*Selected extract*:
-------------------------
However, there are many more histone modifications, and sensitive mass spectrometry approaches have recently greatly expanded the catalog.

A very basic summary of the histone code for gene expression status is given below (histone nomenclature is described here):

| Type of modification | Histone |  |  |  |  |  |  |  |
| H3K4 | H3K9 | H3K14 | H3K27 | H3K79 | H3K122 | H4K20 | H2BK5 |
| mono-methylation | activation | activation |  | activation | activation |  | activation | activation |
| di-methylation |  | repression |  | repression | activation |  |  |  |
| tri-methylation | activation | repression |  | repression | activation, repression |  |  | repression |
| acetylation |  | activation | activation | activation |  | activation |  |  |

====Histone H2B====
- H2BK5ac
====Histone H3====
- H3K4me1 - primed enhancers
- H3K4me3 is enriched in transcriptionally active promoters.
- H3K9me2 -repression
- H3K9me3 is found in constitutively repressed genes.
- H3K27me3 is found in facultatively repressed genes.
- H3K36me
- H3K36me2
- H3K36me3 is found in actively transcribed gene bodies.
- H3K79me2
- H3K9ac is found in actively transcribed promoters.
- H3K14ac is found in actively transcribed promoters.
- H3K23ac
- H3K27ac distinguishes active enhancers from poised enhancers.
- H3K36ac
- H3K56ac is a proxy for de novo histone assembly.
- H3K122ac is enriched in poised promoters and also found in a different type of putative enhancer that lacks H3K27ac.
- H3R42me

====Histone H4====
- H4K5ac
- H4K8ac
- H4K12ac
- H4K16ac
- H4K20me
- H4K91ac

==Complexity==
Unlike this simplified model, any real histone code has the potential to be massively complex; each of the four standard histones can be simultaneously modified at multiple different sites with multiple different modifications. To give an idea of this complexity, histone H3 contains nineteen lysines known to be methylated—each can be un-, mono-, di- or tri-methylated. If modifications are independent, this allows a potential 4^{19} or 280 billion different lysine methylation patterns, far more than the maximum number of histones in a human genome (6.4 Gb / ~150 bp = ~44 million histones if they are very tightly packed). And this does not include lysine acetylation (known for H3 at nine residues), arginine methylation (known for H3 at three residues) or threonine/serine/tyrosine phosphorylation (known for H3 at eight residues), not to mention modifications of other histones.
-------------------------
*Your task*:
Please write the next part of the histone code text, picking up after its final sentence. The material that comes after this text is separate from it.

*Data extract*:
-------------------------
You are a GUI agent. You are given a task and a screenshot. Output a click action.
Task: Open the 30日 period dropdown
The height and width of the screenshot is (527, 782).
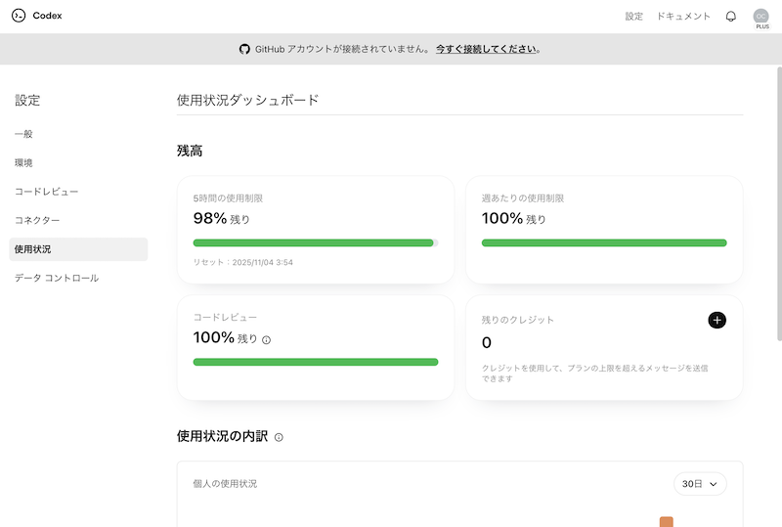tap(700, 484)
-------------------------
*Exercise answer*:
Every nucleosome in a cell can therefore have a different set of modifications, raising the question of whether common patterns of histone modifications exist. A study of about 40 histone modifications across human gene promoters found over 4000 different combinations used, over 3000 occurring at only a single promoter. However, patterns were discovered including a set of 17 histone modifications that are present together at over 3000 genes. Mass spectrometry-based top-down proteomics has provided more insight into these patterns by being able to discriminate single molecule co-occurrence from co-localization in the genome or on the same nucleosome. A variety of approaches have been used to delve into detailed biochemical mechanisms that demonstrate the importance of interplay between histone modifications. Thus, specific patterns of histone modifications are more common than others. These patterns are functionally important but they are intricate and challenging to study. We currently have the best biochemical understanding of the importance of a relatively small number of discrete modifications and a few combinations.

Structural determinants of histone recognition by readers, writers, and erasers of the histone code are revealed by a growing body of experimental data.